Sunday, August 3, 2008

Arabic Numbers

Maybe this is a question more for my dad than my blog in general, but here goes. Why was I taught when I was little that the numbers we most commonly use in the United States are called Arabic numbers?

Our numbers look not much at all like Arabic numbers and yet, I grew up calling them Arabic numbers.

Yesterday, Amber and I did, what we thought, was an extremely easy addition assignment of 8+8 just so we could demonstrate how to use some note cards as manipulatives to report answers. When we asked the teachers to hold up their answers, some held up 16, because, well that’s the right answer and, they wrote it in numbers that are commonly used in English. Many others held up what looked like 17 because they used Arabic numbers and the Arabic 6 looks like a 7. So these teachers had the numbers right, but as Amber looked around she started commenting that “some of you have the right answer of 16, but for those groups that have 17…” and I stopped her before the translation to say, “No, wait! Those are Arabic numbers Amber.” It only took her a second to recognize immediately what I meant.

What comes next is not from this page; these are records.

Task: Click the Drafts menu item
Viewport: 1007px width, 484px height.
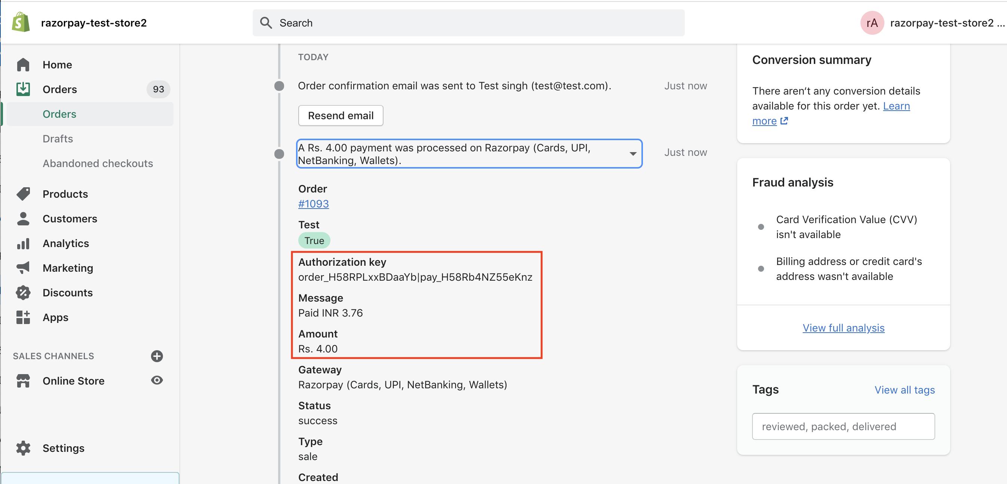Action: 58,139

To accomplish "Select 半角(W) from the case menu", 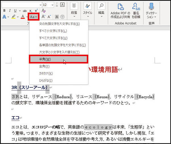I will click(x=59, y=59).
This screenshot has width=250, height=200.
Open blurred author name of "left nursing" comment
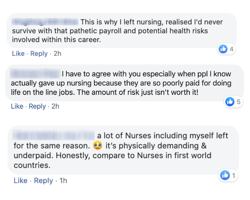pos(45,22)
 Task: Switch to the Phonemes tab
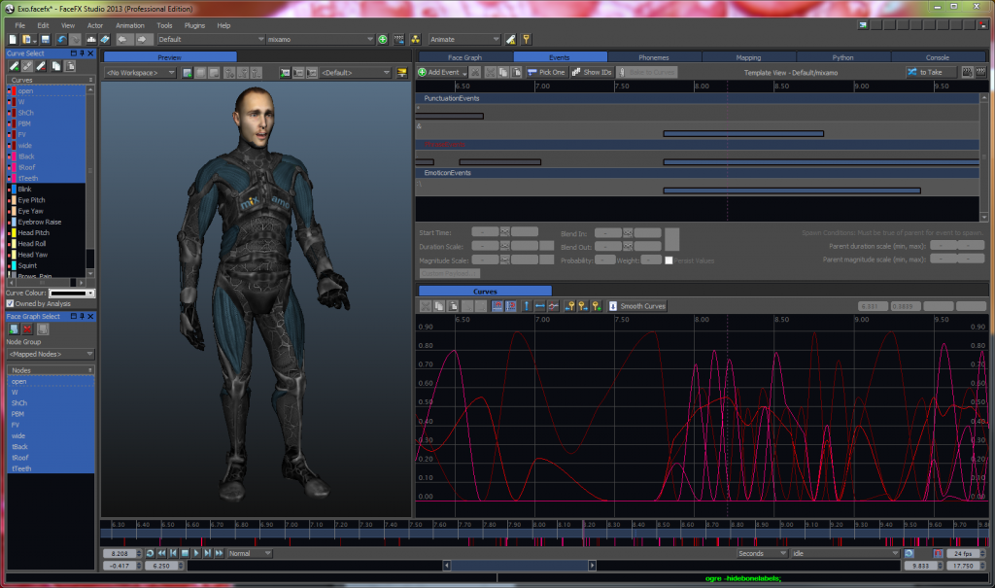coord(654,57)
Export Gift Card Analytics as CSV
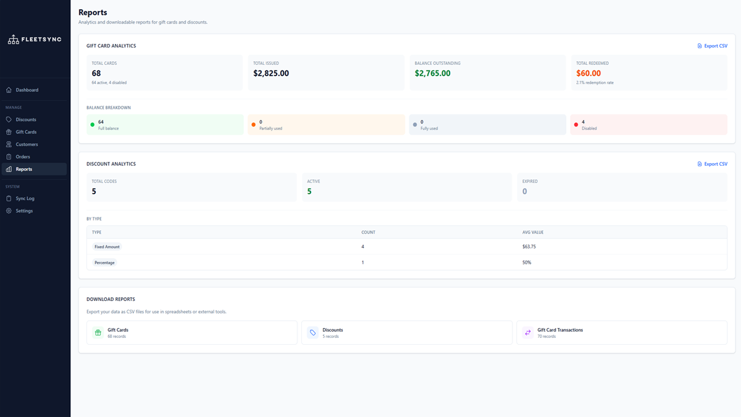The height and width of the screenshot is (417, 741). pyautogui.click(x=712, y=46)
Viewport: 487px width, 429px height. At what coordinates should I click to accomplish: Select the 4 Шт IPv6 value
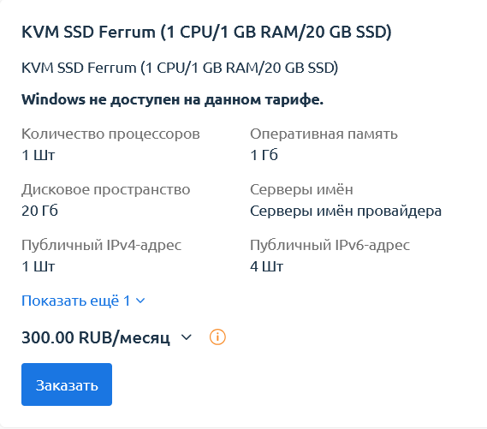266,266
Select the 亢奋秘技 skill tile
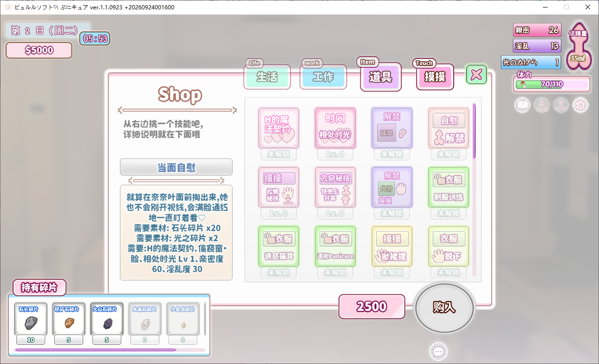599x364 pixels. click(335, 187)
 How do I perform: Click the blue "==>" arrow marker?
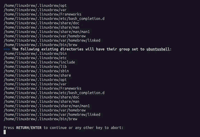[x=7, y=49]
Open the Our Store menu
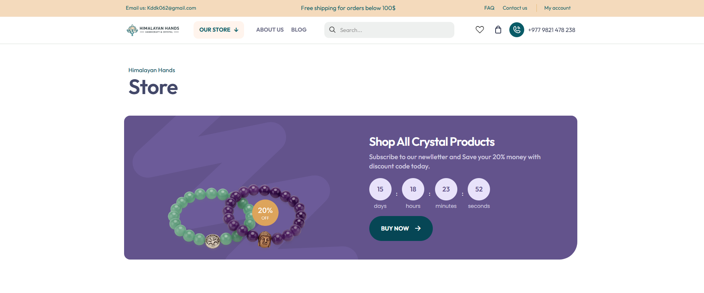Viewport: 704px width, 293px height. coord(219,30)
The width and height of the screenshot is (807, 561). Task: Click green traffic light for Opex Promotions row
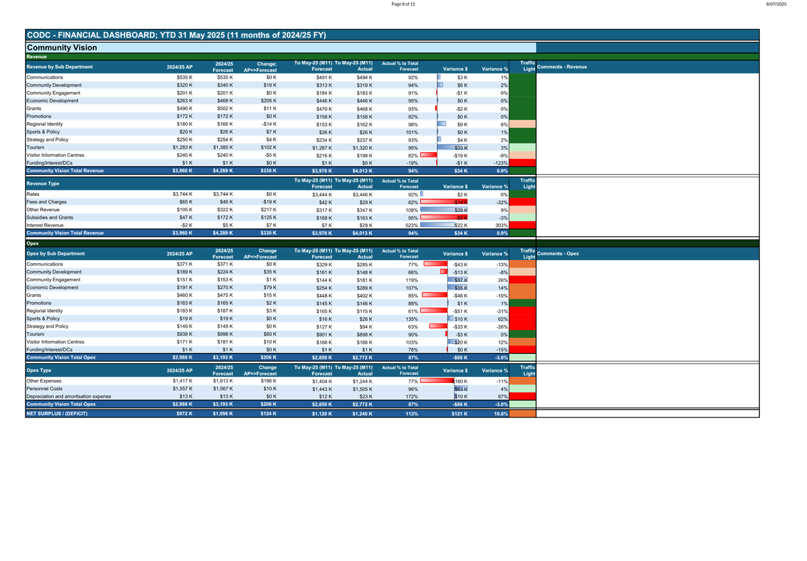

Whew! Potential misunderstanding averted and yet the story is not quite over.

As I was talking about the incident to my interpreter Hallid today, explaining that the numbers I grew up calling Arabic sure don’t look Arabic at all, he told me that they also call the numbers we commonly use Arabic numbers and they call their numbers “Indian numbers.”


There is either a fascinating numeric-linguistic explanation for this or he is just pulling my leg. I’m not ruling either one out yet.